_EXERCISE BRIEF_. Reproduce the entries below exactly, but only from the line containing "This screenshot has height=722, width=1413." to the line containing "Click the Select", inclusive.
### INFORMATION
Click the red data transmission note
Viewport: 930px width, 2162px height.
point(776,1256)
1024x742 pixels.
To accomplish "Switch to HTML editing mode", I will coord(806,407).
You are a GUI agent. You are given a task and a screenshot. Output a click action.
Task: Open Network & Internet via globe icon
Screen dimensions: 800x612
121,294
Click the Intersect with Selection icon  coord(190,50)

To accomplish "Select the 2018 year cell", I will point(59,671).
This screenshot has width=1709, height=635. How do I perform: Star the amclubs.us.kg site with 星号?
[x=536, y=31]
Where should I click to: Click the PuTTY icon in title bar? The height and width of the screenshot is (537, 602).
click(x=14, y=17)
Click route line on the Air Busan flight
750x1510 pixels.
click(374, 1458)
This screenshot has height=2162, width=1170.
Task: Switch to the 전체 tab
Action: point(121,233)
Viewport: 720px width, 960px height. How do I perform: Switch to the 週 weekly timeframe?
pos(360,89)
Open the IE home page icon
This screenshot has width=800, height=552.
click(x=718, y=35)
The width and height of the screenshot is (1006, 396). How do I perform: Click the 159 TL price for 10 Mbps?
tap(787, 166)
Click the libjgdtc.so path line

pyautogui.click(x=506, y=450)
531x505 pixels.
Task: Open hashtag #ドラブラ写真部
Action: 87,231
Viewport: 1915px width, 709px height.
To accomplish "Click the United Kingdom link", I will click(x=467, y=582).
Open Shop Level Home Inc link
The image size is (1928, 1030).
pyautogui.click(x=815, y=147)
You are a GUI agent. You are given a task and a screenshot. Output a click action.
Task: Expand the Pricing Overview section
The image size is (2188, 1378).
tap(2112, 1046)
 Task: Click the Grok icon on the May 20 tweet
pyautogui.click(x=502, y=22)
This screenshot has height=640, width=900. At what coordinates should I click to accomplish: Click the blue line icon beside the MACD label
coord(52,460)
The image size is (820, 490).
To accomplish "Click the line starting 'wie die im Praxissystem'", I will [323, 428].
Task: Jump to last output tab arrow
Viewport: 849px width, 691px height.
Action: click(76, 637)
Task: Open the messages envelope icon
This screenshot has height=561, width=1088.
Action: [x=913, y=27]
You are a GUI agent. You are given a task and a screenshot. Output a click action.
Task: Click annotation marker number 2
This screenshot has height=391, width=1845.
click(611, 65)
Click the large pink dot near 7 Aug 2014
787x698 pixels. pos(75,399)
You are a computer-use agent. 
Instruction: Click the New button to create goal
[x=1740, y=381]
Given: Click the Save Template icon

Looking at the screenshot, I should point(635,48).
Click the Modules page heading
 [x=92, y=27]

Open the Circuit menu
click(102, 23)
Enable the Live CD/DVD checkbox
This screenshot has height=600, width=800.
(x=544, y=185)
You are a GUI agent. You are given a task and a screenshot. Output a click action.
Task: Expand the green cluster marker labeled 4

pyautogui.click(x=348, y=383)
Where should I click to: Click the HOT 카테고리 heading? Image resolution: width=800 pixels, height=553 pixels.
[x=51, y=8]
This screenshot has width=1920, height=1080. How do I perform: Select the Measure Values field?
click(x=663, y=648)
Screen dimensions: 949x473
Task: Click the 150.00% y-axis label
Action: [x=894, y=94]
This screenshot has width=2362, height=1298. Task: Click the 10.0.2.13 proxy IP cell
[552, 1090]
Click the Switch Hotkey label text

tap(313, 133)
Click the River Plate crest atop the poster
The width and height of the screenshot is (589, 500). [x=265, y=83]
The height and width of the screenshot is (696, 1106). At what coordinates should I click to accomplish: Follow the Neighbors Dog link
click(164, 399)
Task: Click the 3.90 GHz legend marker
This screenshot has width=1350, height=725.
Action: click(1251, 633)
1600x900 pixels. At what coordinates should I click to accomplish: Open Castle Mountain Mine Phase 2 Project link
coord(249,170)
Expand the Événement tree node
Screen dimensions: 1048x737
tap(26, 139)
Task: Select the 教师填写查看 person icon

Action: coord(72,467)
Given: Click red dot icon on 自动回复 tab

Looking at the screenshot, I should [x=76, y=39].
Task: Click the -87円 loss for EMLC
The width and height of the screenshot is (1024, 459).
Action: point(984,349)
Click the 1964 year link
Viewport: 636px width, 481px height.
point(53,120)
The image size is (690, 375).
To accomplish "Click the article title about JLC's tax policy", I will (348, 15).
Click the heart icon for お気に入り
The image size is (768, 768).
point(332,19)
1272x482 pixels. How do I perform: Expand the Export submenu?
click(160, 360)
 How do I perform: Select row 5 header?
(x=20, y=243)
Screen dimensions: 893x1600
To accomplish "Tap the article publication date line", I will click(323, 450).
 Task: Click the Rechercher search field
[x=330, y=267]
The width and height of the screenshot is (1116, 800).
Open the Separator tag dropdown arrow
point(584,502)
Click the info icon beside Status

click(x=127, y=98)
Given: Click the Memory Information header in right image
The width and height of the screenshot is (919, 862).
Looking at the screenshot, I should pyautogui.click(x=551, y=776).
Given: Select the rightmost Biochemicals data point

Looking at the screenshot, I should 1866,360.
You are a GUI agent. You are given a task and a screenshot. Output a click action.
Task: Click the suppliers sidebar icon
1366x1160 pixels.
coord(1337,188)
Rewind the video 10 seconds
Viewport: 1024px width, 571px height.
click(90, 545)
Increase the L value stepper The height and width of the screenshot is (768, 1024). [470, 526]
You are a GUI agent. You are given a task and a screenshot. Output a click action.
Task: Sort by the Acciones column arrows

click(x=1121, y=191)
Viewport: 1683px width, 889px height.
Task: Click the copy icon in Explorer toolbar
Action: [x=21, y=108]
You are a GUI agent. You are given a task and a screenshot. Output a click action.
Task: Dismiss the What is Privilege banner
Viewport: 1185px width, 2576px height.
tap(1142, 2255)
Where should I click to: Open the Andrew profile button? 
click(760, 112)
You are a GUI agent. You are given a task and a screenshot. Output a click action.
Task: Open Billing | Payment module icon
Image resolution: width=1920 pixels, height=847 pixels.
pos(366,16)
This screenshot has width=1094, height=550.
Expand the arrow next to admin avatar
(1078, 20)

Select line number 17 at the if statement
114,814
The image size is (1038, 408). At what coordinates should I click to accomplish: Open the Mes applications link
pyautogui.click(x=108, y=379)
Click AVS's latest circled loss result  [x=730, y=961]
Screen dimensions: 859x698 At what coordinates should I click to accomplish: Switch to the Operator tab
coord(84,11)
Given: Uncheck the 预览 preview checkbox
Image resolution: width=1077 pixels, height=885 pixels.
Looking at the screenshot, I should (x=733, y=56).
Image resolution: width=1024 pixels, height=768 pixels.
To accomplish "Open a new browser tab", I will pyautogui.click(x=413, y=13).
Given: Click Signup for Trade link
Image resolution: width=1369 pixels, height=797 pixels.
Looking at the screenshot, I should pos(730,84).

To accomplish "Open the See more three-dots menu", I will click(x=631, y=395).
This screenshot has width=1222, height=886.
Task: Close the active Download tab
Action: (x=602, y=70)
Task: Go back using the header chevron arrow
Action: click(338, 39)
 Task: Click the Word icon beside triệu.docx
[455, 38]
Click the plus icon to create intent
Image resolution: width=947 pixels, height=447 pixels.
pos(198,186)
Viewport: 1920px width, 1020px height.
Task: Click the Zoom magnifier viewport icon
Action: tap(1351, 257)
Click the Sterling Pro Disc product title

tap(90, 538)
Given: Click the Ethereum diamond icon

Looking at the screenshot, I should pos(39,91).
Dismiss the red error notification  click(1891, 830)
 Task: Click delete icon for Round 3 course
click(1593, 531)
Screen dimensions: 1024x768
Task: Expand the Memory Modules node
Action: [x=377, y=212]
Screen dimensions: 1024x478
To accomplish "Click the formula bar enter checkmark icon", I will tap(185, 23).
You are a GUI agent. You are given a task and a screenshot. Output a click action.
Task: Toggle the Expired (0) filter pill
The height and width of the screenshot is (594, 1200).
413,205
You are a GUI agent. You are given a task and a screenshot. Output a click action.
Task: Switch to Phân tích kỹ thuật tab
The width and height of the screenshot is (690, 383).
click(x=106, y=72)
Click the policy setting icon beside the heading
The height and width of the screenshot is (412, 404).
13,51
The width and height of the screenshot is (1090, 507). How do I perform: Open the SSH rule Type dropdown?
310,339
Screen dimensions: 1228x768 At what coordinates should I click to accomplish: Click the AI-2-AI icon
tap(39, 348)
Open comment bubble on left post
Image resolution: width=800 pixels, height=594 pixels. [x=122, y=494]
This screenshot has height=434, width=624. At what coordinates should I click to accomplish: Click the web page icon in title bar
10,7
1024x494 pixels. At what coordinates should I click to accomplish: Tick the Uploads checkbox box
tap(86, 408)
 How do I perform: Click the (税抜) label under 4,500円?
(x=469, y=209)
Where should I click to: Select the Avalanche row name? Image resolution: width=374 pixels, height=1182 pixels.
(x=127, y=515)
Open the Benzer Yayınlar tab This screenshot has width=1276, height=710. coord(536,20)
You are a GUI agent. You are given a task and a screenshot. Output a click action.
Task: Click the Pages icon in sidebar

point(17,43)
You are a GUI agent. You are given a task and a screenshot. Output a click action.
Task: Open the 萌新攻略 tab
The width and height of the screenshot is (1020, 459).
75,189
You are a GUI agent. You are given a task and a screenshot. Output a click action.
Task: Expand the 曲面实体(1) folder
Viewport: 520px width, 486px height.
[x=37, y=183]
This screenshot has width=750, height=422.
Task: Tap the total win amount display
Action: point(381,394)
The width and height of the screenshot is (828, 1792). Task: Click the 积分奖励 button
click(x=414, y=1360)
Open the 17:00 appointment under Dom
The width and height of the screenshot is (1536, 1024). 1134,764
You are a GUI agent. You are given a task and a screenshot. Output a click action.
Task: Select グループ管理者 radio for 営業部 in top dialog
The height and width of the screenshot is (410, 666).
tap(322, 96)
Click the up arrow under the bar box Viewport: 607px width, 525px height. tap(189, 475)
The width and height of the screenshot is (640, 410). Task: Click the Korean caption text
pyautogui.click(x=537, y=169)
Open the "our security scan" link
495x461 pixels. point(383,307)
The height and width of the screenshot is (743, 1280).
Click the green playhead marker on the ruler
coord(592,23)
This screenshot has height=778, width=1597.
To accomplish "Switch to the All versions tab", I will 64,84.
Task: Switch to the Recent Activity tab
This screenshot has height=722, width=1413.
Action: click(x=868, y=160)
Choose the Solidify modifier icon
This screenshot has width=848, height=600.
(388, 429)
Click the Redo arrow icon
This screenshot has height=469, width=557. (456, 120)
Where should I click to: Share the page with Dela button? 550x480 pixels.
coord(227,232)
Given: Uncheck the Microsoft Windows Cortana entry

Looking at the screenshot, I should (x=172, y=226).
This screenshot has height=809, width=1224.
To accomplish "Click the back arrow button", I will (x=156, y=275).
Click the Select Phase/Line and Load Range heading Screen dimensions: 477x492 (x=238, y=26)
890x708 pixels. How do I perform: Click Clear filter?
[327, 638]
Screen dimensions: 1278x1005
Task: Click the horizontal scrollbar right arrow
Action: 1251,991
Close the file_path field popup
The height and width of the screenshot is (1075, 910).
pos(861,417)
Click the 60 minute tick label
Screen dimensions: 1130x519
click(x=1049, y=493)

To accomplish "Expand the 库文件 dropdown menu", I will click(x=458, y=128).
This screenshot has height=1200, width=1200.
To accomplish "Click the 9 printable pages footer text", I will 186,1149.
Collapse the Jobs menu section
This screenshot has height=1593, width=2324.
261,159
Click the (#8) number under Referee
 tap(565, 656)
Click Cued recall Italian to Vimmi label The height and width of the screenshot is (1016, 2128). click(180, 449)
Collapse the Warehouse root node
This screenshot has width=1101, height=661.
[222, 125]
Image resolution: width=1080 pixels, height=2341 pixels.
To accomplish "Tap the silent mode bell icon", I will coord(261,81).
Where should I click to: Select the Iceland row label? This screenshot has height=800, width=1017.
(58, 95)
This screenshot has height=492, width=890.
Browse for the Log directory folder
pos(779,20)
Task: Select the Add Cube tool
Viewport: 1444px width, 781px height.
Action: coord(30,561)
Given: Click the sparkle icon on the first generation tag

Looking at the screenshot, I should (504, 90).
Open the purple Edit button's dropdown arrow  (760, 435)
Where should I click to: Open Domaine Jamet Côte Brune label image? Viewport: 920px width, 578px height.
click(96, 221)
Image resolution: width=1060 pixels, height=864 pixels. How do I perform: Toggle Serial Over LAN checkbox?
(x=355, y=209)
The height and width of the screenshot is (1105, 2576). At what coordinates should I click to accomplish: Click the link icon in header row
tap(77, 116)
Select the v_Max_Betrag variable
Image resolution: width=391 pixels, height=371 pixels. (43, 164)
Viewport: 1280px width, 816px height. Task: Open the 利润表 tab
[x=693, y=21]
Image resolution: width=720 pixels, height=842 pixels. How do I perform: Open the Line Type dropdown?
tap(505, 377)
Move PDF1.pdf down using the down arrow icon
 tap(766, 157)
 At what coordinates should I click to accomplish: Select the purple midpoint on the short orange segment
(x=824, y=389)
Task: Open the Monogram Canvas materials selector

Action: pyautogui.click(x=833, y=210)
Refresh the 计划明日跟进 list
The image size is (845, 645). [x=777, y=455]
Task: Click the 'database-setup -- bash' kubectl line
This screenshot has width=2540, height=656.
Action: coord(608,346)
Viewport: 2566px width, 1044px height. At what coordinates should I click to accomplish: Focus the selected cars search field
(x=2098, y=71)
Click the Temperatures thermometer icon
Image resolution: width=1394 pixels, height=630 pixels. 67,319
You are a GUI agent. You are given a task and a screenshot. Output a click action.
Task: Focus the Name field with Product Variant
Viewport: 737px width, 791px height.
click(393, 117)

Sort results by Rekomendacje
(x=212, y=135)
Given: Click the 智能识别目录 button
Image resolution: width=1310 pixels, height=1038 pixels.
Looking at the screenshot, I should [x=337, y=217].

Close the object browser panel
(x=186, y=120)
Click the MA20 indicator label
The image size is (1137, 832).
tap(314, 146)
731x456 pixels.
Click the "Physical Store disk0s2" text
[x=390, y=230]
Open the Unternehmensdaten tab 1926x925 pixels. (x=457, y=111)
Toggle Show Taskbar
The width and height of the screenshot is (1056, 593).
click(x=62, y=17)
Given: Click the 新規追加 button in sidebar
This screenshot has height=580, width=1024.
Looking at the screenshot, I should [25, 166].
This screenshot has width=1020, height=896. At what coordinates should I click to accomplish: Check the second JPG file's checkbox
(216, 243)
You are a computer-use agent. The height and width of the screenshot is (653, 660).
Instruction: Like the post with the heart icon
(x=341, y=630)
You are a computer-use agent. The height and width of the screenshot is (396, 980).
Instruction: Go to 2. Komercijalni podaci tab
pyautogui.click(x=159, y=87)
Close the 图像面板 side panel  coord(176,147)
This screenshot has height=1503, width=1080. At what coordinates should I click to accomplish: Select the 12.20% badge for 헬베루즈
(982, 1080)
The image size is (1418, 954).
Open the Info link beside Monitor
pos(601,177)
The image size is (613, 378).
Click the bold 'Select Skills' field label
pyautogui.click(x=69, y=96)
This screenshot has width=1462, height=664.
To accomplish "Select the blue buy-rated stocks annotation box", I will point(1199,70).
######
_RESULT OF THE TASK_.
This screenshot has height=722, width=1413.
Action: click(x=868, y=160)
Choose the Solidify modifier icon
This screenshot has width=848, height=600.
(388, 429)
Click the Redo arrow icon
This screenshot has height=469, width=557. (456, 120)
Where should I click to: Share the page with Dela button? 550x480 pixels.
coord(227,232)
Given: Uncheck the Microsoft Windows Cortana entry

Looking at the screenshot, I should (x=172, y=226).
This screenshot has height=809, width=1224.
To accomplish "Click the back arrow button", I will (x=156, y=275).
Click the Select Phase/Line and Load Range heading Screen dimensions: 477x492 (x=238, y=26)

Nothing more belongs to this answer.